Core Ideas Hoof impact on terracetted hillslopes affects bulk density and compaction between bench and riser. Increased soil moisture is not plant available and doesn't increase forage production. Greater water content on benches is due to shifts to smaller pore sizes with compaction. Reduced vegetative cover due to root impedance results in greater water content. Microtopographic features known as terracettes are found throughout semiarid rangelands. Their soil properties and hydrologic function, however, are virtually unknown. This research aimed to quantify whether or not terracetted hillslopes retain more soil water. The objectives of this research were to: (i) assess soil moisture measured at two terracetted field sites comparing bench and riser; (ii) identify to what extent microtopography, soil properties, and land use affect soil moisture; and (iii) quantify differences in soil moisture at the field scale between terracetted and control sites (grazed and ungrazed) in eastern Washington. We measured volumetric water content (θ v ), bulk density, soil texture, saturated hydraulic conductivity, and organic matter in addition to compaction, vegetative cover, and cattle density. Our results show significant θ v differences between terracette benches and risers in the upper 10 cm, with benches exhibiting higher mean θ v than risers across all sites during both wet (+6.14%) and dry (+6.63%) seasons. Soil texture and organic matter did not vary between bench and riser features, and microtopography itself was not driving observed soil moisture differences.

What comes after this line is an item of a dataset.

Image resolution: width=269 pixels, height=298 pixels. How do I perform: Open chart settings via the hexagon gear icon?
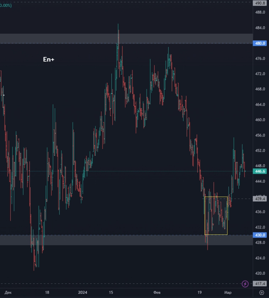tap(262, 293)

Soil moisture differences were attributed to land use (i.e., cattle) impact on soil bulk density and vegetative cover. Greater water content on terracette benches is partially attributed to shifts to smaller pore sizes with compaction and a reduction in transpiration resulting from lower vegetative cover due to root impedance. However, this increased water storage is not plant accessible and does not contribute to increased forage production. This work is intended to provide a mechanistic understanding of terracette hydrology for semiarid rangeland management.